La Cirugía Ortognática, o Cirugía de las deformidades faciales, corrige las malformaciones o malposiciones de los huesos de la boca para lograr armonía estética y funcional.
En ocasiones uno o varios de los huesos que componen la cara, presentan un crecimiento anormal, ya sea por exceso o por defecto.
Esta alteración en el desarrollo suele empezar a producirse durante la fase de crecimiento del paciente, y normalmente se estabiliza al finalizar el mismo. Cualquier hueso de la cara puede estar involucrado en estos procesos: mandíbula, maxilar, mentón, malar (pómulos), nariz… y dicha afectación provoca una alteración variable en la armonía y estética de la cara.

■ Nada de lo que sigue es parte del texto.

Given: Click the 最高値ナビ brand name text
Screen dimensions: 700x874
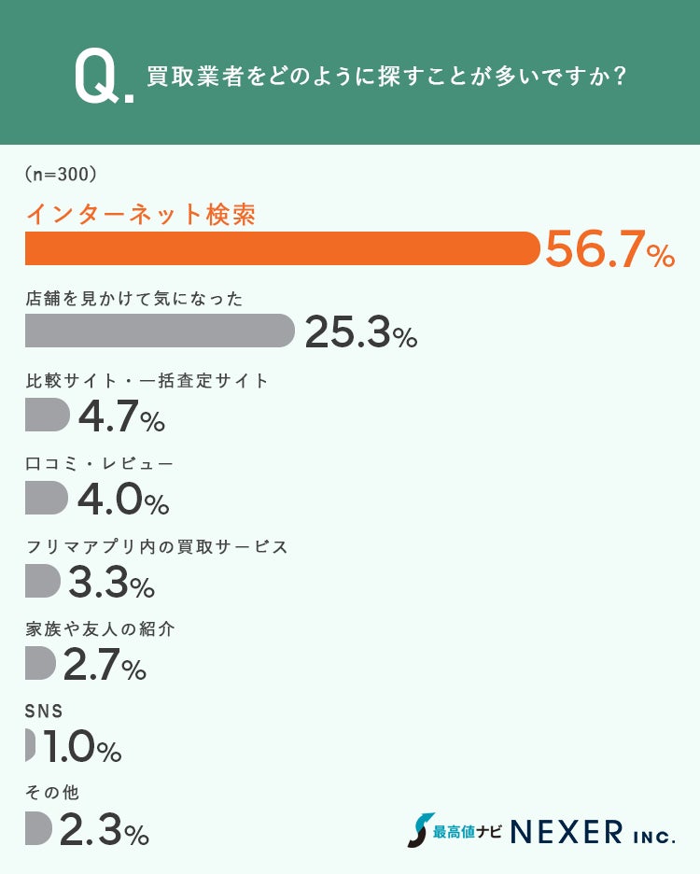Looking at the screenshot, I should click(466, 831).
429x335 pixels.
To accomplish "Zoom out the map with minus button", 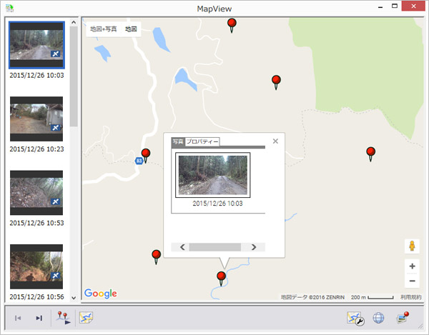I will pyautogui.click(x=412, y=281).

Aproximadamente entre un 25 y 30% de la población presenta un grado variable de disarmonía facial. La mitad de ellos serían eventualmente candidatos a Cirugía Ortognática. Tradicionalmente, en la época en que los procedimientos quirúrgicos eran muy traumáticos, solo los casos muy extremos se intervenían.
En los últimos años las intervenciones de Cirugía Ortognática, o de las deformidades faciales, se han sofisticado considerablemente. Ello ha permitido que incluso casos malformativos leves se sometan a tratamiento de cirugía ortognática con relaciones riesgo/beneficio favorables.
En todos los casos en que la deformidad de la cara afecta a maxilar y/o mandíbula, la oclusión de los dientes está alterada. Los dientes de manera natural en estos casos se desordenan y sufren las llamadas “compensaciones dentarias”.
El papel del especialista en ortodoncia es esencial en estos casos para conseguir ordenar los dientes en las arcadas, y permitir que al colocar los huesos en su sitio consigamos además de armonía facial, una correcta oclusión.